→ **Task directions**
Please repeat each line from the one holding "Instruction: Open the Groups navigation icon" through the final line of the data, exactly as it stands, with no pictures.

→ **Material for this exercise**
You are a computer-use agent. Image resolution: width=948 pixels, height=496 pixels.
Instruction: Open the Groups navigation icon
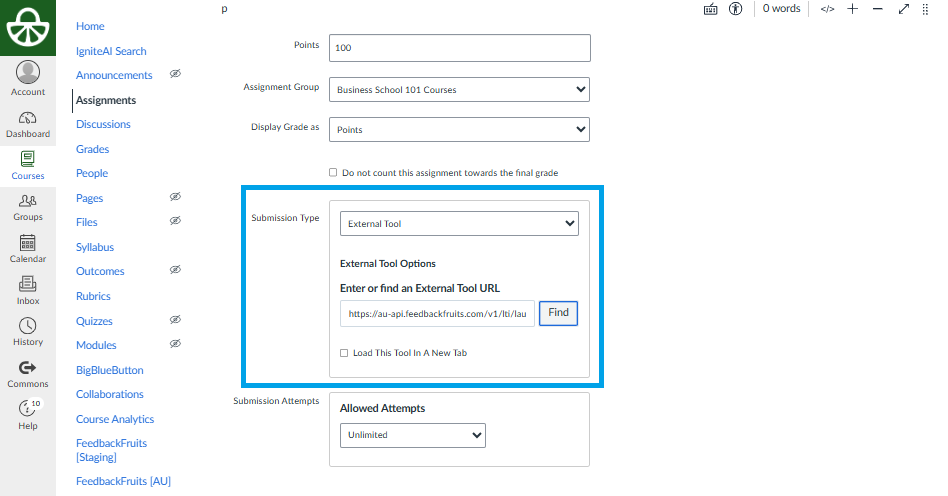click(28, 207)
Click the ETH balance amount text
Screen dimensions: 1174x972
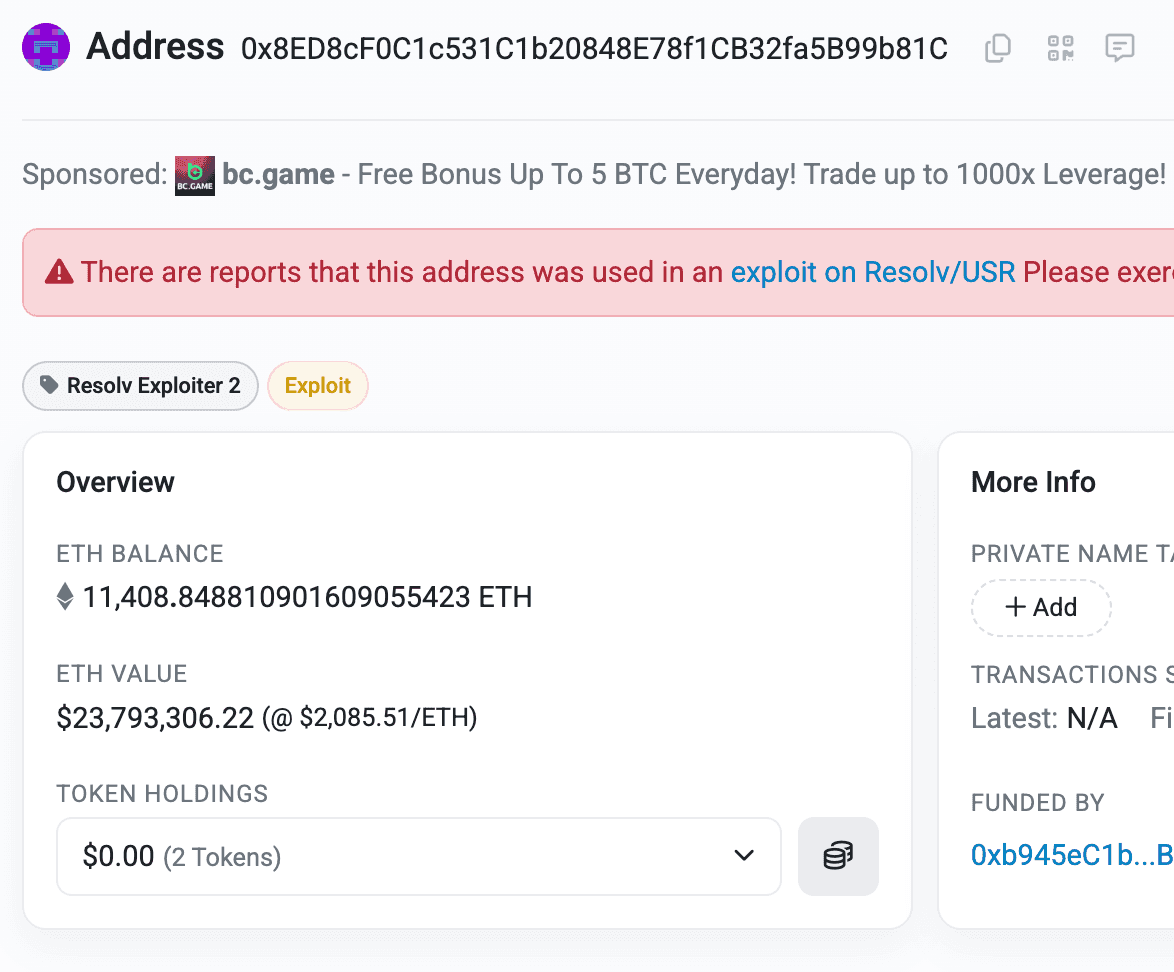[x=307, y=598]
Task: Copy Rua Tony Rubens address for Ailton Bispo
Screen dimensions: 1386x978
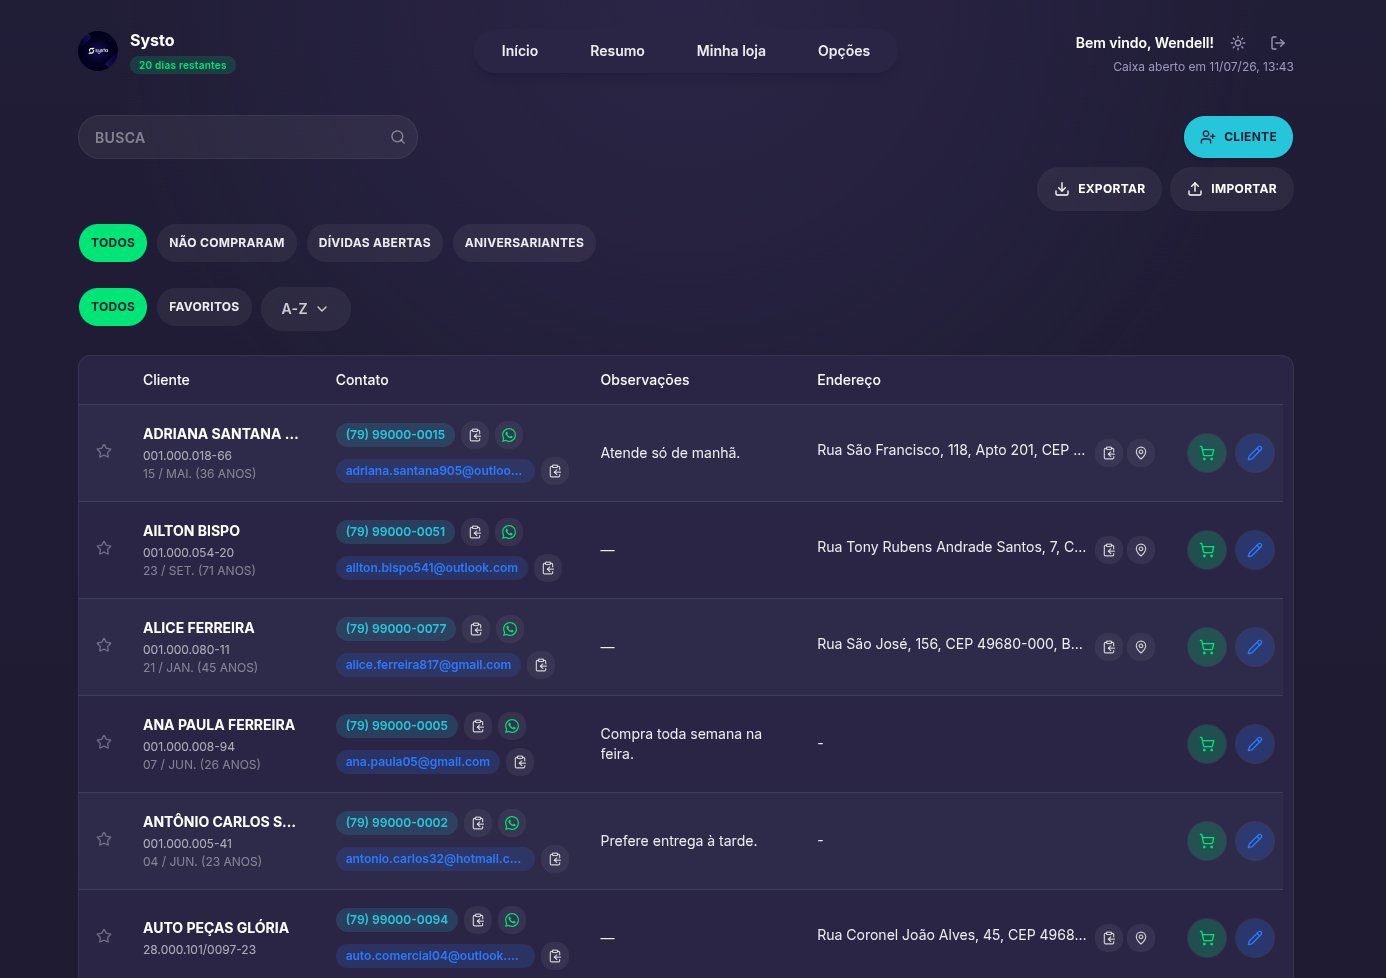Action: [x=1109, y=550]
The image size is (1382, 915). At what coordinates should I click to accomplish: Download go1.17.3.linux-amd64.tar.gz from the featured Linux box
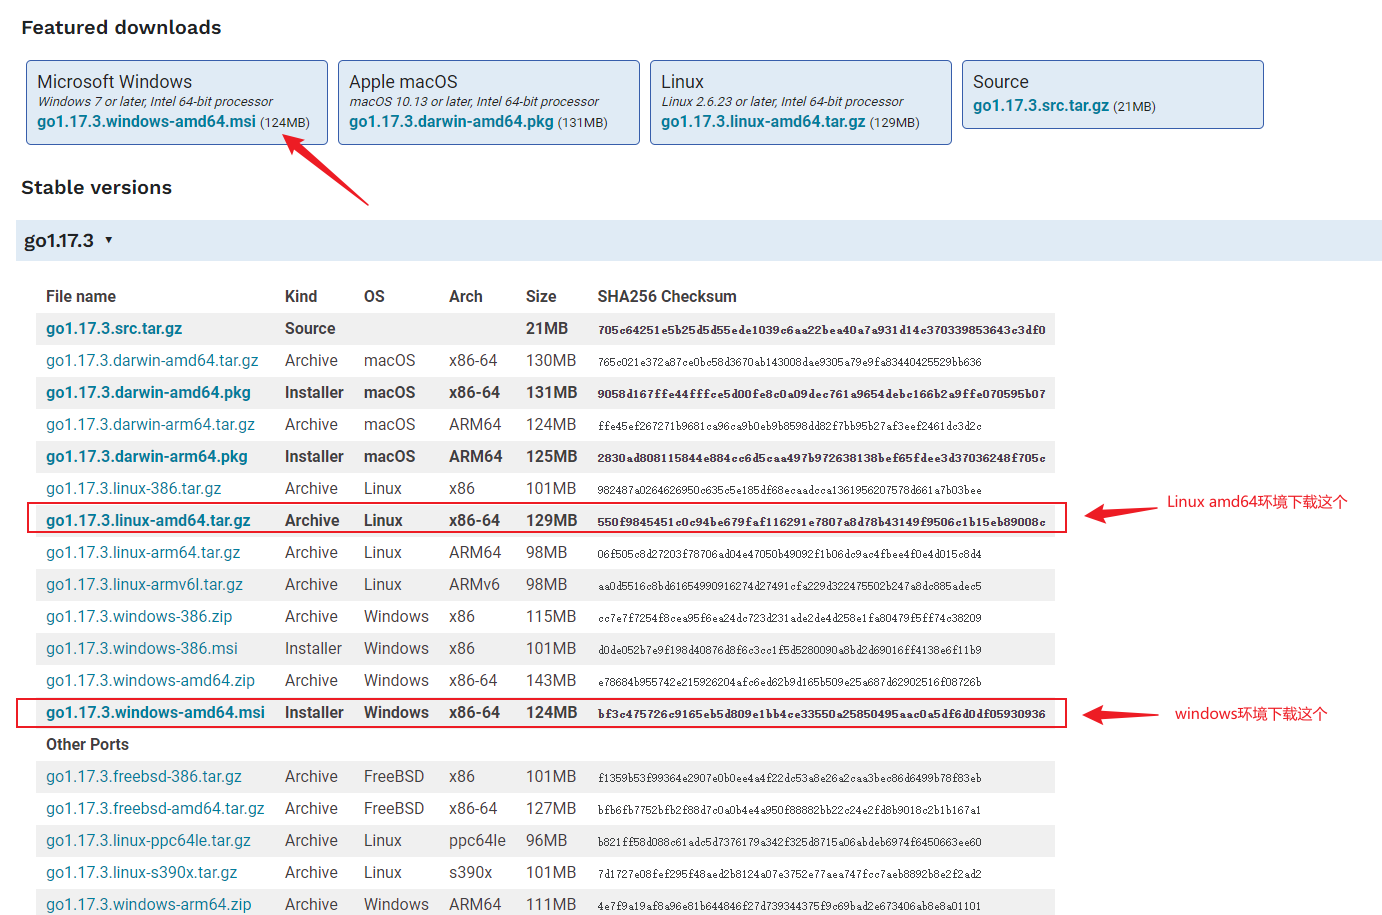[763, 122]
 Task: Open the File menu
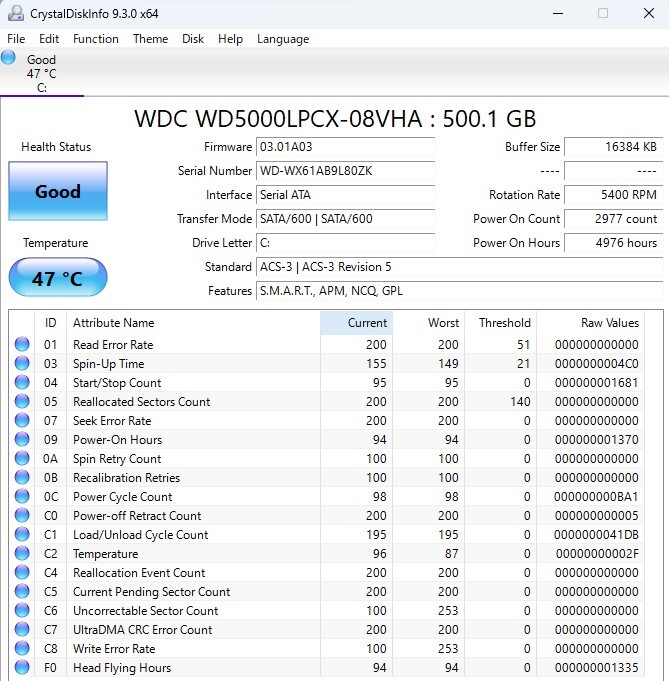click(16, 39)
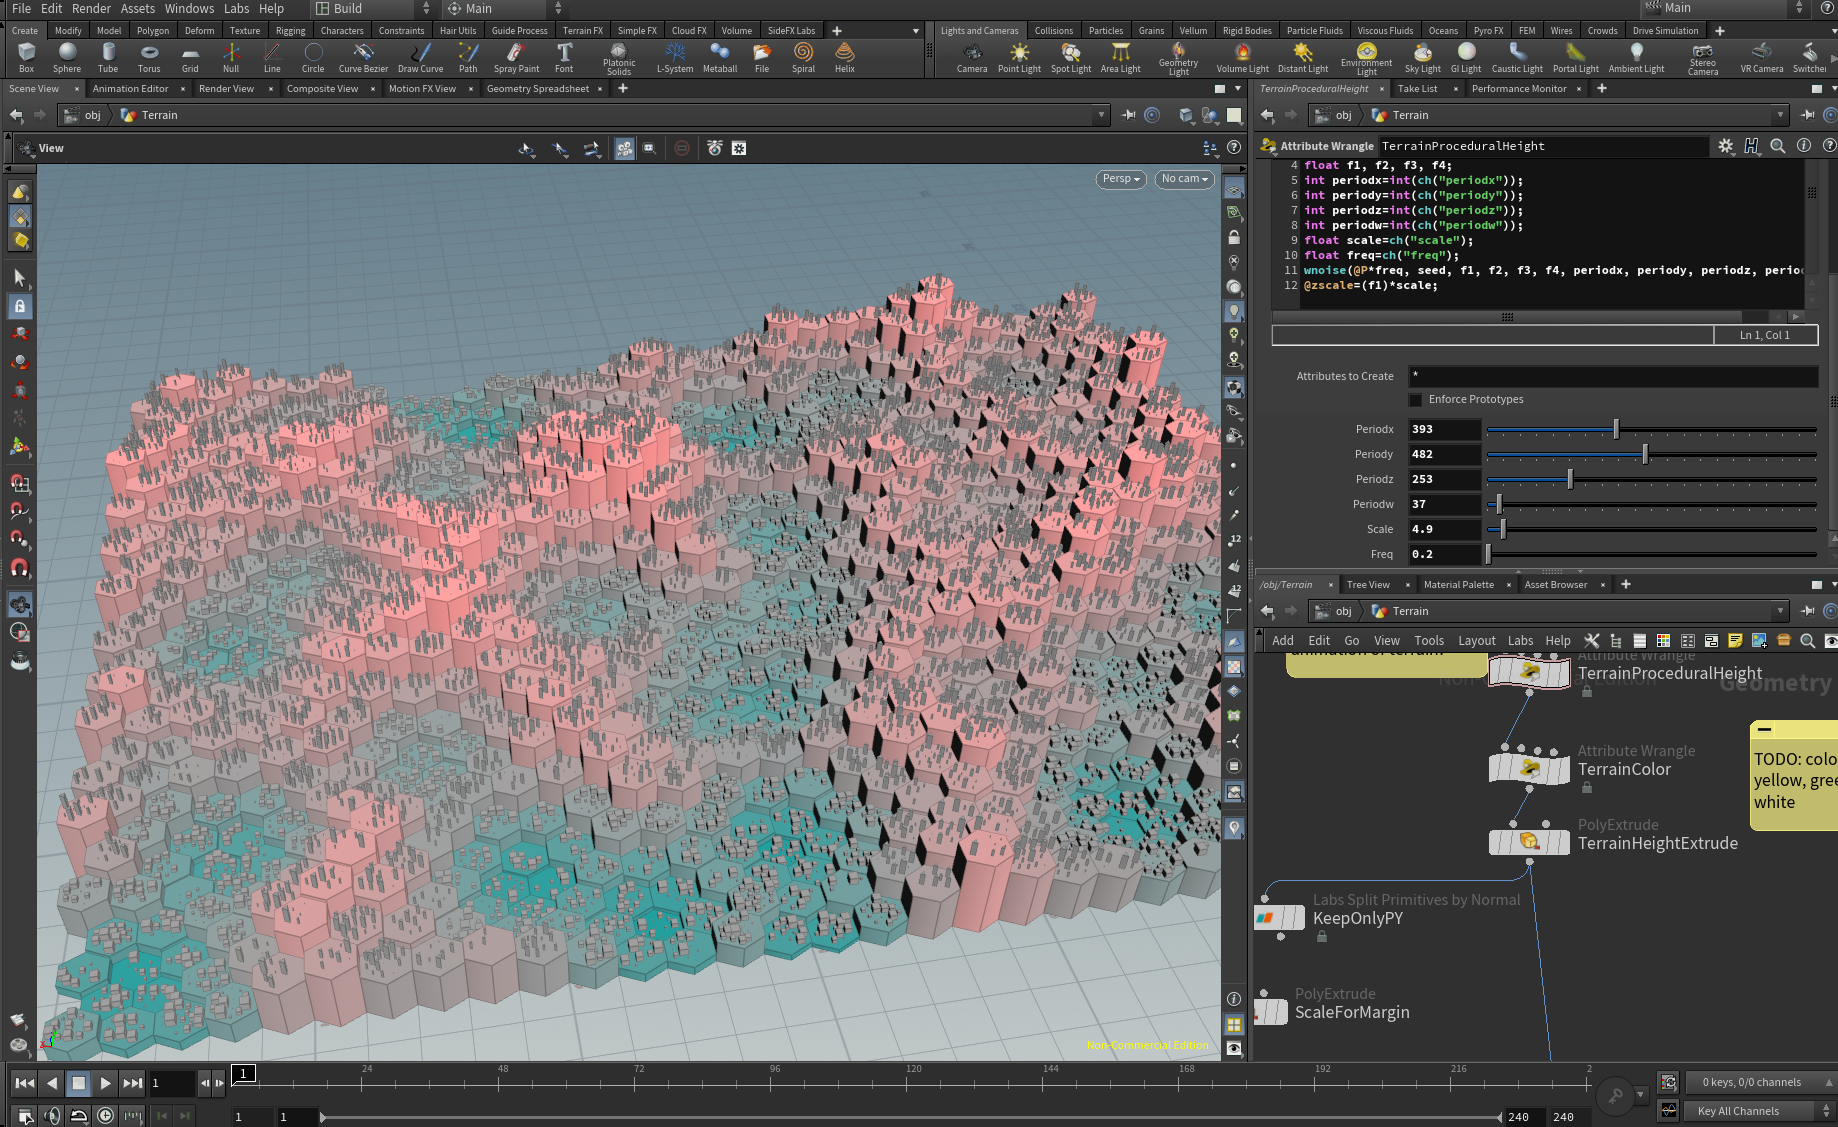Click the Torus shelf tool

149,57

→ **Output for this task**
Instruction: Open the Groups navigation icon
click(28, 207)
Click the ETH balance amount text
Screen dimensions: 1174x972
[x=307, y=598]
Task: Copy Rua Tony Rubens address for Ailton Bispo
Screen dimensions: 1386x978
Action: [x=1109, y=550]
The image size is (1382, 915). At what coordinates should I click to accomplish: Download go1.17.3.linux-amd64.tar.gz from the featured Linux box
[763, 122]
 Task: Open the File menu
click(16, 39)
Click the Torus shelf tool

149,57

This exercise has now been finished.